Text provided:

Then what I would suggest doing is disconnect both front door outstations, the window switchpack, the instrument cluster and the drivers seat (if it's memory electric - if it's just manual electric then it won't make a difference).
I would then start by plugging the instrument cluster in and seeing if this works, if so, then plug the other items (probably the window switchpack next) one at a time until the issue comes back.

The reasoning behind this is that everything you are having issues with is connected to the BECM via a serial link. The outstations take inputs from the door latches and transmit the signals to the BECM over serial link - likewise the window switchpack does the same, and the memory seat has information going both ways about position and memory for things like mirrors. The instrument cluster is driven via serial link FROM the BECM - so it sounds to me like something is interrupting or messing that up to the point the communication isn't getting through anywhere.

Whether it's a deeper problem on the logic board, or something messing it with externally I couldn't tell you at the moment - but the fact it has worked and is intermittently working says to me it's probably external to the BECM and this is being affected by whatever else is going on.

Disconnecting everything and going one at a time might help narrow down which device or wiring to it is causing the issue.

Required actions:
a: Report every line in the rows that contains the string "Task".
b: Extend the BECM serial-link troubleshooting text past its final sentence.
The troubleshooting text and the rows are unrelated.

Provided entries:
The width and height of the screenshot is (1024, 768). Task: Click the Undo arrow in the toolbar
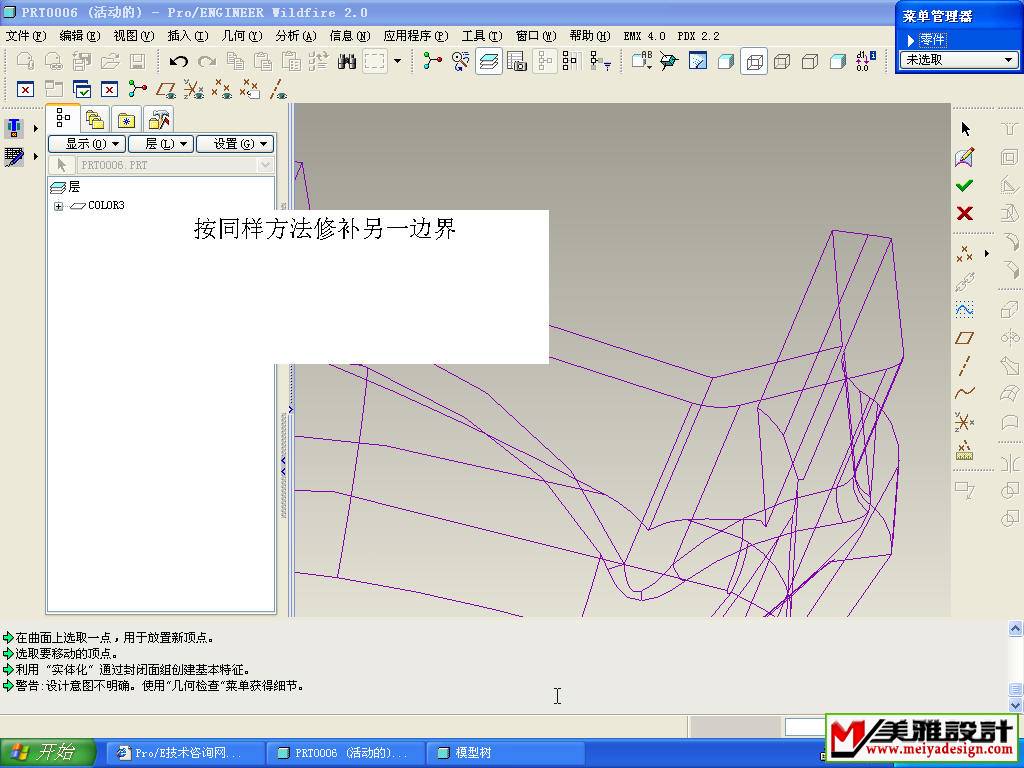pyautogui.click(x=179, y=61)
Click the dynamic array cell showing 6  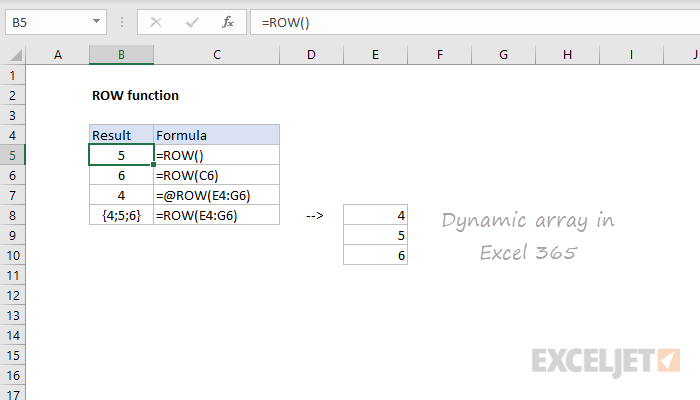coord(375,255)
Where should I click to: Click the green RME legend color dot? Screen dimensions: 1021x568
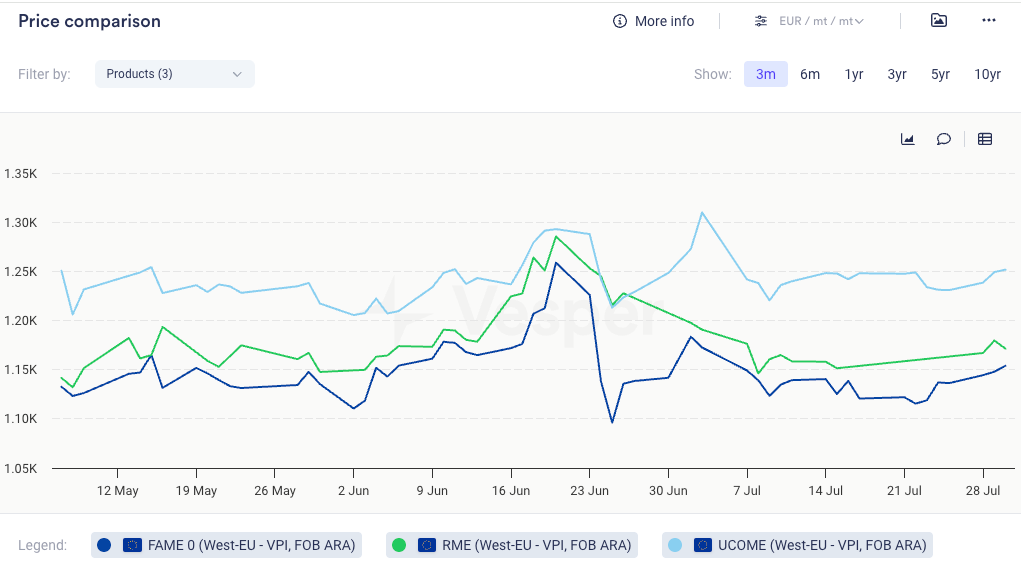click(399, 545)
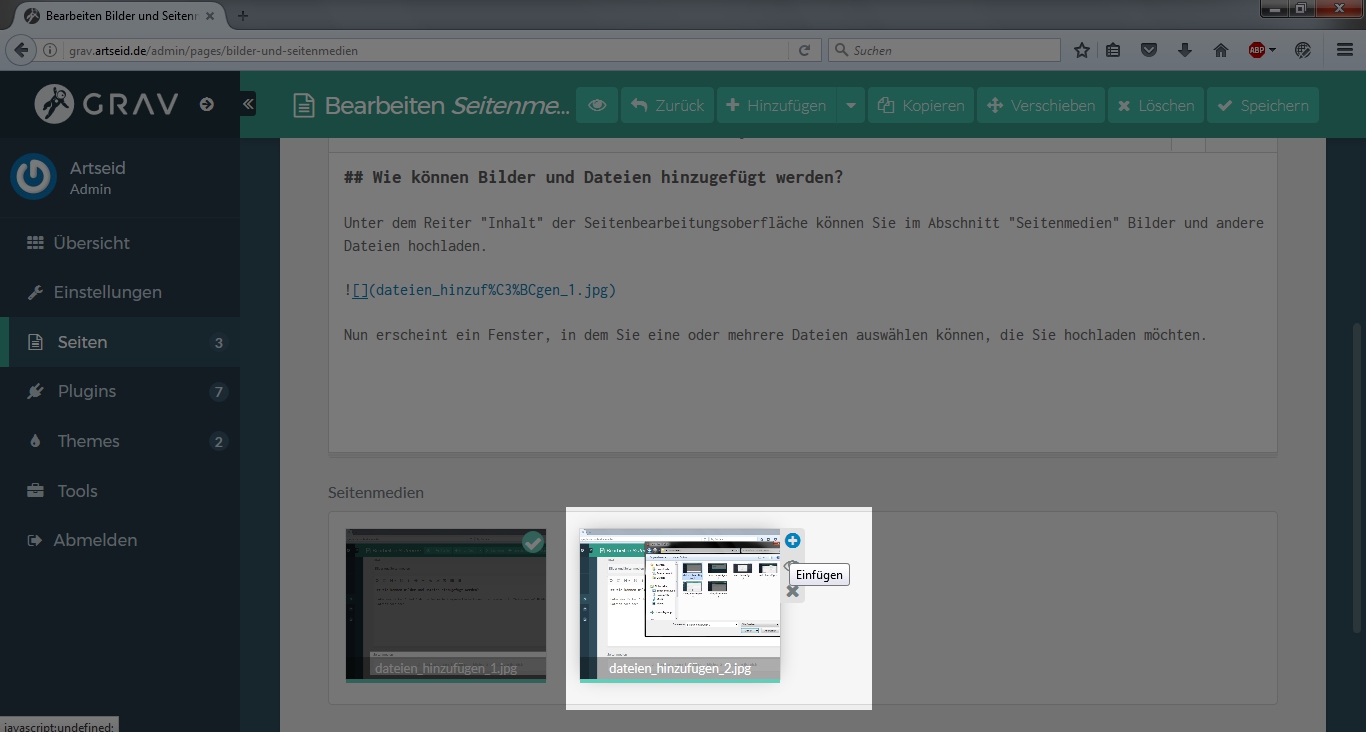The height and width of the screenshot is (732, 1366).
Task: Click the browser home icon
Action: pos(1221,50)
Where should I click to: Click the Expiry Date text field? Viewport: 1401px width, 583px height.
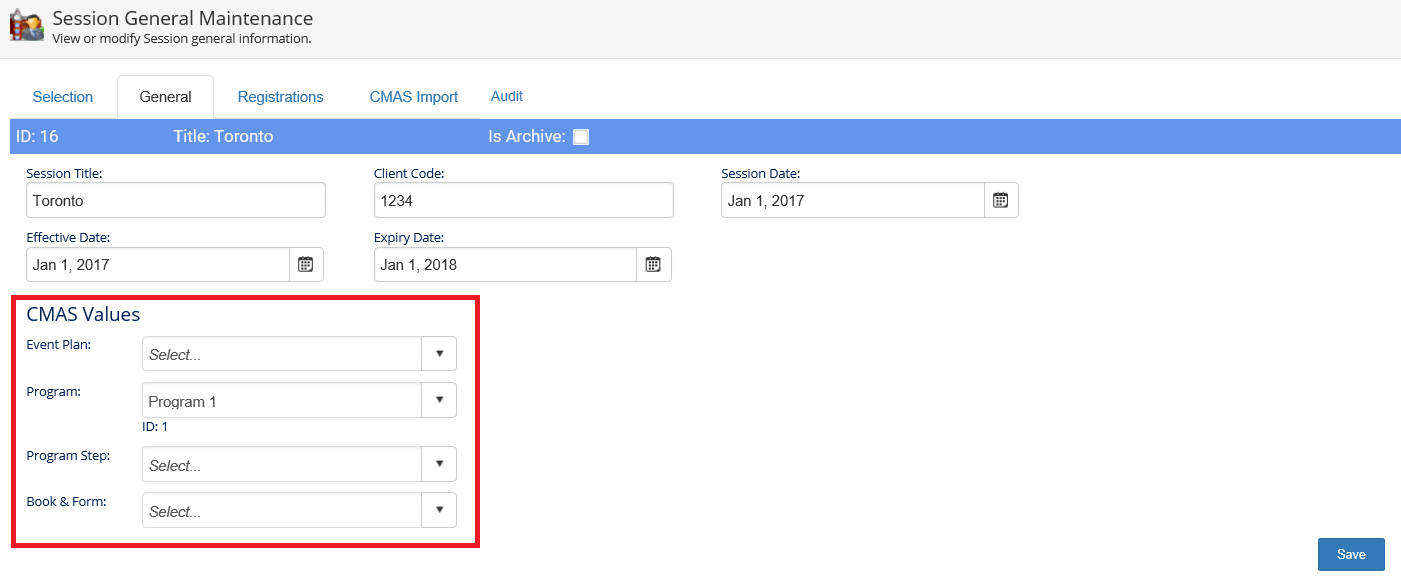click(x=505, y=265)
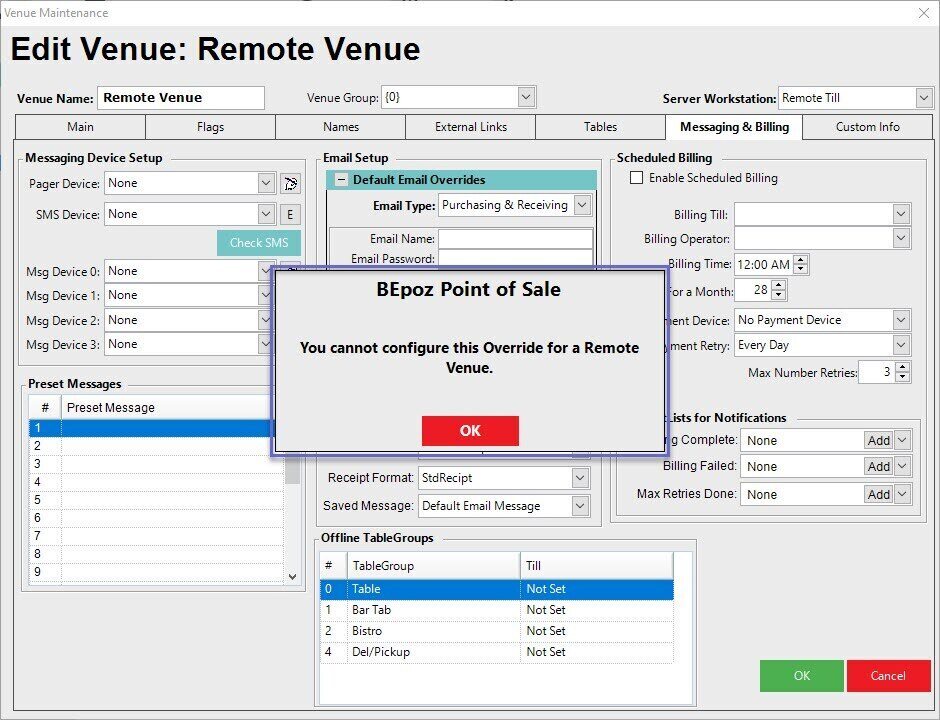Viewport: 940px width, 720px height.
Task: Click the Venue Name input field
Action: tap(181, 98)
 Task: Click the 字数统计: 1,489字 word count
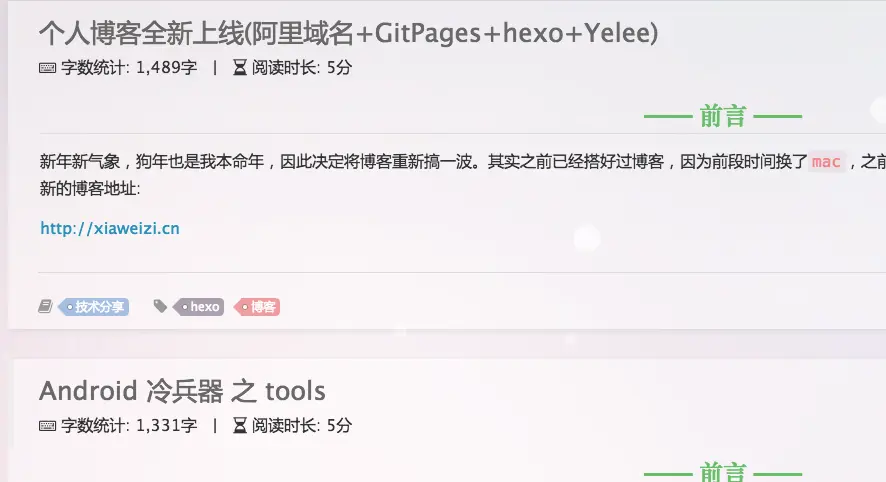click(x=129, y=68)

Set of answers:
a:
The width and height of the screenshot is (1024, 768). Task: Click the Undo arrow in the toolbar
Task: Click the browser home icon
Task: Click the Venue Name input field
 Task: Click the 字数统计: 1,489字 word count

b:
If disconnecting the individual devices doesn't make a difference then let me know and I'll dig out what connectors they end up at on the BECM and it's worth trying to isolate at that end too, in case there's a fault/short in a wire which is causing it, even with the devices unplugged.

As Bolt says - check footwell kick panel connectors - they are a known place of issues, though none of the aforementioned serial links go through those. The connectors to the doors is further up the A pillar, which the serial link wiring goes through to the door looms/outstations and is also known to get damp and corrode - so well worth checking too.

Door latch microswitches are unlikely in my experiences to cause the issues you are having. Normal failure of those is either jumping locks, or lack of response from locking etc. But disconnecting the outstations will also isolate the latches.


Hope this helps and gives a bit of something else to try...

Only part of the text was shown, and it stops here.